- **Work to be completed**: Pull out each line of the records holding the string "field".

- **Listed entries**:
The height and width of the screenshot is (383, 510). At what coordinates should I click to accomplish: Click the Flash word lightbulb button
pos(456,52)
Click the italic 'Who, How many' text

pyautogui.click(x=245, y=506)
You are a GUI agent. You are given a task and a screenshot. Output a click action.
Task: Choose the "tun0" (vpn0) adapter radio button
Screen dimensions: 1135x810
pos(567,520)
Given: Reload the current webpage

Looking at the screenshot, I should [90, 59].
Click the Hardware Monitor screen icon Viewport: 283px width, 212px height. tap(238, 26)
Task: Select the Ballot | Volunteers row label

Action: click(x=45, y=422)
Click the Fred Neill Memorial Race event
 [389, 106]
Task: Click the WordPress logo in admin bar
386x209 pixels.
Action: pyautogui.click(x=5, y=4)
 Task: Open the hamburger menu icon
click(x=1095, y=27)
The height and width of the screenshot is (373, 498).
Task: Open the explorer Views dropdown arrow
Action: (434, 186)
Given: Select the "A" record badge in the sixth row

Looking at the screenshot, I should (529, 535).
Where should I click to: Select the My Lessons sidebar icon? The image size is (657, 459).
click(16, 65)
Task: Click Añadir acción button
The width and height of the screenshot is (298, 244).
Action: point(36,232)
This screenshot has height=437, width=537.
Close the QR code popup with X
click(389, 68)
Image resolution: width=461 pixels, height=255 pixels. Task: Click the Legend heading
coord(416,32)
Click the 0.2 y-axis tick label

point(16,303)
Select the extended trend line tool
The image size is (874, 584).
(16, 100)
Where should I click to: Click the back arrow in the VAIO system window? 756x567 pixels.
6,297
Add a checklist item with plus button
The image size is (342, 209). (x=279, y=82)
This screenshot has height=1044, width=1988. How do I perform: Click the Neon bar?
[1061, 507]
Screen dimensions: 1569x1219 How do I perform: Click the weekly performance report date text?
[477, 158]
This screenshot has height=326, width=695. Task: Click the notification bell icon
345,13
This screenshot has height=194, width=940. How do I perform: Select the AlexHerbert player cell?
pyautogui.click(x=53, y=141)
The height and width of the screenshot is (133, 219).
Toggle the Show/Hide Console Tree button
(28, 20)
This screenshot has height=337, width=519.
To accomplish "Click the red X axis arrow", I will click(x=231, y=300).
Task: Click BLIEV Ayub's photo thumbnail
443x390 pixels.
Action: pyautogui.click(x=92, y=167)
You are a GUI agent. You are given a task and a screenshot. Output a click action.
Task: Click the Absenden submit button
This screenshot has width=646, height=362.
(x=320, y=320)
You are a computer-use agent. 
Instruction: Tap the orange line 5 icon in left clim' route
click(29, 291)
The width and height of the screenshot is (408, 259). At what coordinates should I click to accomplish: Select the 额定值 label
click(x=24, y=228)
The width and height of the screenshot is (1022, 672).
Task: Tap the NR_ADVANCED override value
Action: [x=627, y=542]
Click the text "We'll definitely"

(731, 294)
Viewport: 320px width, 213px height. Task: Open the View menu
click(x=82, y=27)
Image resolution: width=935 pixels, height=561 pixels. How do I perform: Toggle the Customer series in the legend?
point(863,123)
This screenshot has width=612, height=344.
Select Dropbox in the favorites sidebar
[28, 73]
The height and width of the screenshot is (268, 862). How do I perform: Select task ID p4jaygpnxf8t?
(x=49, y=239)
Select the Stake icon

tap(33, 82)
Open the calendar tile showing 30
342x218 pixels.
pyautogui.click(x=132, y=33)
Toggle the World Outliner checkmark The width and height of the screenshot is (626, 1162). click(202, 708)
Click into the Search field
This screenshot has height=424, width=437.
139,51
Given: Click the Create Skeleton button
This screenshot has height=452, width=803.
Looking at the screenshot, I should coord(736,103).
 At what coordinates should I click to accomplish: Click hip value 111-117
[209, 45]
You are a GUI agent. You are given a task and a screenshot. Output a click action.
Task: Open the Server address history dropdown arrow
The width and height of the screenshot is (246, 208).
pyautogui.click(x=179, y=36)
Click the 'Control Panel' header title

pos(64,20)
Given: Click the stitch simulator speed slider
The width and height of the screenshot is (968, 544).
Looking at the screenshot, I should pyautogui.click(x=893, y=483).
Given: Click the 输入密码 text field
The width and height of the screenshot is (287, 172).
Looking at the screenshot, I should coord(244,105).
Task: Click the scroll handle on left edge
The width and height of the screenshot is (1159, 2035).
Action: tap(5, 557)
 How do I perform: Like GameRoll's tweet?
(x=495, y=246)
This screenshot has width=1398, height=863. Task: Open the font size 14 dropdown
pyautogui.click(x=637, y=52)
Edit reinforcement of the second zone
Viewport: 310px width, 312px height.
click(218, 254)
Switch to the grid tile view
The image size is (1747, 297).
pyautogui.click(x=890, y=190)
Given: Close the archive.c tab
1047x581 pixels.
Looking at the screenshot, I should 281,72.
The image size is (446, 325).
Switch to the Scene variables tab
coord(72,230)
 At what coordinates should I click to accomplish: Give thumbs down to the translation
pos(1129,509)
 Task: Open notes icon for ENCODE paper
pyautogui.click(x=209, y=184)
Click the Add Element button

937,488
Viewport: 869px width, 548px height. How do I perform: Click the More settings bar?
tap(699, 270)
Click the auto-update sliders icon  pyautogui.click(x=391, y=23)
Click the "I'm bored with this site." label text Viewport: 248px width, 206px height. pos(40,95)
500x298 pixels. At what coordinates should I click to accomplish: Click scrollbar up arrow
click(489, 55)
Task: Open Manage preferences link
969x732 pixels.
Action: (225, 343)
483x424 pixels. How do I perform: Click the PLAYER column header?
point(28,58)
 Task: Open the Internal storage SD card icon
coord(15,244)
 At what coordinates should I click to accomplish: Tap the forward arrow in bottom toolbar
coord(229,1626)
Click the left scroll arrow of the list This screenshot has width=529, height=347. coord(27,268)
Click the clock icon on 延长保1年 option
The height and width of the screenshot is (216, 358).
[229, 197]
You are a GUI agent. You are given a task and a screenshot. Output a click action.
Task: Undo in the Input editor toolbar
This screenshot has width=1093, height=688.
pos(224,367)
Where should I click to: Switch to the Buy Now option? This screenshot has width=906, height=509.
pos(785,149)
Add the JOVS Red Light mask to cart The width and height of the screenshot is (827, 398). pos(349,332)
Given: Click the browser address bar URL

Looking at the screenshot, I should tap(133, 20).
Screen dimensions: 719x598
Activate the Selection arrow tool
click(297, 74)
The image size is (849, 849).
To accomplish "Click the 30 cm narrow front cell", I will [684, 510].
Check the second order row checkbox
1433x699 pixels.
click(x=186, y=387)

- **Expected answer**:
Click into the Search field
Given: Click the 输入密码 text field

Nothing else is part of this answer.